DIRECTIONS:
Rewrite every line of the records below as a Markdown table with two columns, Row and Line. Number the rows in order and leave out the blank lines.
== Segment start ==
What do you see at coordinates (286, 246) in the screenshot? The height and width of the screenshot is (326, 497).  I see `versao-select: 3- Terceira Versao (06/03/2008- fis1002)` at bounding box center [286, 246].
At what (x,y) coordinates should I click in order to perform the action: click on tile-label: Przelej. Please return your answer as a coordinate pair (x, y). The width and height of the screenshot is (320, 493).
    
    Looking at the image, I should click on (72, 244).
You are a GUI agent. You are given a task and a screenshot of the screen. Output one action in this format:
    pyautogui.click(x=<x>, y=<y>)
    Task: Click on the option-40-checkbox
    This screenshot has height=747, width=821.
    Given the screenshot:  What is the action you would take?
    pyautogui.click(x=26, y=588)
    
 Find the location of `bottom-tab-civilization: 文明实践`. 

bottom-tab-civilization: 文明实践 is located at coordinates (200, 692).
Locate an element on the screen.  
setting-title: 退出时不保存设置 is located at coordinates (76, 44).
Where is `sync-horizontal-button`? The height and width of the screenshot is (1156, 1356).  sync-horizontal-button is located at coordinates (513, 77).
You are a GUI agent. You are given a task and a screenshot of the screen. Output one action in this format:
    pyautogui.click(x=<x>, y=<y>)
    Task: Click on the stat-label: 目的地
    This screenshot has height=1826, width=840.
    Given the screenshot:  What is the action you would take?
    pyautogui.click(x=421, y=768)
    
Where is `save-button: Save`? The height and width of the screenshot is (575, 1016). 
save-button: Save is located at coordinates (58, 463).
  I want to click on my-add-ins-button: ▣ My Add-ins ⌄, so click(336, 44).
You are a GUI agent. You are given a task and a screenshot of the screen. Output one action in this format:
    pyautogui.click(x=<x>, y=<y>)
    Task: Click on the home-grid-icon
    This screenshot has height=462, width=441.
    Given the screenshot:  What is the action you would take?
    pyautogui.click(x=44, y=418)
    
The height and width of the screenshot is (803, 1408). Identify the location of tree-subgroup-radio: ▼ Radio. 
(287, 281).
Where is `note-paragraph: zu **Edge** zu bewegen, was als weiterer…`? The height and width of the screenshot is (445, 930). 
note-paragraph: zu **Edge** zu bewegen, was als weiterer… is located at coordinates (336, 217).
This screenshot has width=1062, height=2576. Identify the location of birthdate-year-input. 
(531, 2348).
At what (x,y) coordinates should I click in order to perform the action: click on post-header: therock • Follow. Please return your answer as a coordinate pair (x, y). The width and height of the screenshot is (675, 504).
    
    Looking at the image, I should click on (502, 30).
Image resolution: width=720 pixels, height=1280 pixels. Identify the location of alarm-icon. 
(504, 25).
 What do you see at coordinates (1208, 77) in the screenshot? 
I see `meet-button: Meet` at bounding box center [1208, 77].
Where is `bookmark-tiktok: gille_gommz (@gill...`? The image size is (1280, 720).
== Segment end ==
SOLUTION TO THE EXERCISE:
| Row | Line |
|---|---|
| 1 | What do you see at coordinates (286, 246) in the screenshot? The height and width of the screenshot is (326, 497).  I see `versao-select: 3- Terceira Versao (06/03/2008- fis1002)` at bounding box center [286, 246]. |
| 2 | At what (x,y) coordinates should I click in order to perform the action: click on tile-label: Przelej. Please return your answer as a coordinate pair (x, y). The width and height of the screenshot is (320, 493). |
| 3 |     Looking at the image, I should click on (72, 244). |
| 4 | You are a GUI agent. You are given a task and a screenshot of the screen. Output one action in this format: |
| 5 |     pyautogui.click(x=<x>, y=<y>) |
| 6 |     Task: Click on the option-40-checkbox |
| 7 |     This screenshot has height=747, width=821. |
| 8 |     Given the screenshot:  What is the action you would take? |
| 9 |     pyautogui.click(x=26, y=588) |
| 10 |  Find the location of `bottom-tab-civilization: 文明实践`.  |
| 11 | bottom-tab-civilization: 文明实践 is located at coordinates (200, 692). |
| 12 | Locate an element on the screen.   |
| 13 | setting-title: 退出时不保存设置 is located at coordinates (76, 44). |
| 14 | Where is `sync-horizontal-button`? The height and width of the screenshot is (1156, 1356).  sync-horizontal-button is located at coordinates (513, 77). |
| 15 | You are a GUI agent. You are given a task and a screenshot of the screen. Output one action in this format: |
| 16 |     pyautogui.click(x=<x>, y=<y>) |
| 17 |     Task: Click on the stat-label: 目的地 |
| 18 |     This screenshot has height=1826, width=840. |
| 19 |     Given the screenshot:  What is the action you would take? |
| 20 |     pyautogui.click(x=421, y=768) |
| 21 | Where is `save-button: Save`? The height and width of the screenshot is (575, 1016).  |
| 22 | save-button: Save is located at coordinates (58, 463). |
| 23 |   I want to click on my-add-ins-button: ▣ My Add-ins ⌄, so click(336, 44). |
| 24 | You are a GUI agent. You are given a task and a screenshot of the screen. Output one action in this format: |
| 25 |     pyautogui.click(x=<x>, y=<y>) |
| 26 |     Task: Click on the home-grid-icon |
| 27 |     This screenshot has height=462, width=441. |
| 28 |     Given the screenshot:  What is the action you would take? |
| 29 |     pyautogui.click(x=44, y=418) |
| 30 | The height and width of the screenshot is (803, 1408). Identify the location of tree-subgroup-radio: ▼ Radio.  |
| 31 | (287, 281). |
| 32 | Where is `note-paragraph: zu **Edge** zu bewegen, was als weiterer…`? The height and width of the screenshot is (445, 930).  |
| 33 | note-paragraph: zu **Edge** zu bewegen, was als weiterer… is located at coordinates (336, 217). |
| 34 | This screenshot has width=1062, height=2576. Identify the location of birthdate-year-input.  |
| 35 | (531, 2348). |
| 36 | At what (x,y) coordinates should I click in order to perform the action: click on post-header: therock • Follow. Please return your answer as a coordinate pair (x, y). The width and height of the screenshot is (675, 504). |
| 37 |     Looking at the image, I should click on (502, 30). |
| 38 | Image resolution: width=720 pixels, height=1280 pixels. Identify the location of alarm-icon.  |
| 39 | (504, 25). |
| 40 |  What do you see at coordinates (1208, 77) in the screenshot?  |
| 41 | I see `meet-button: Meet` at bounding box center [1208, 77]. |
| 42 | Where is `bookmark-tiktok: gille_gommz (@gill...`? The image size is (1280, 720). |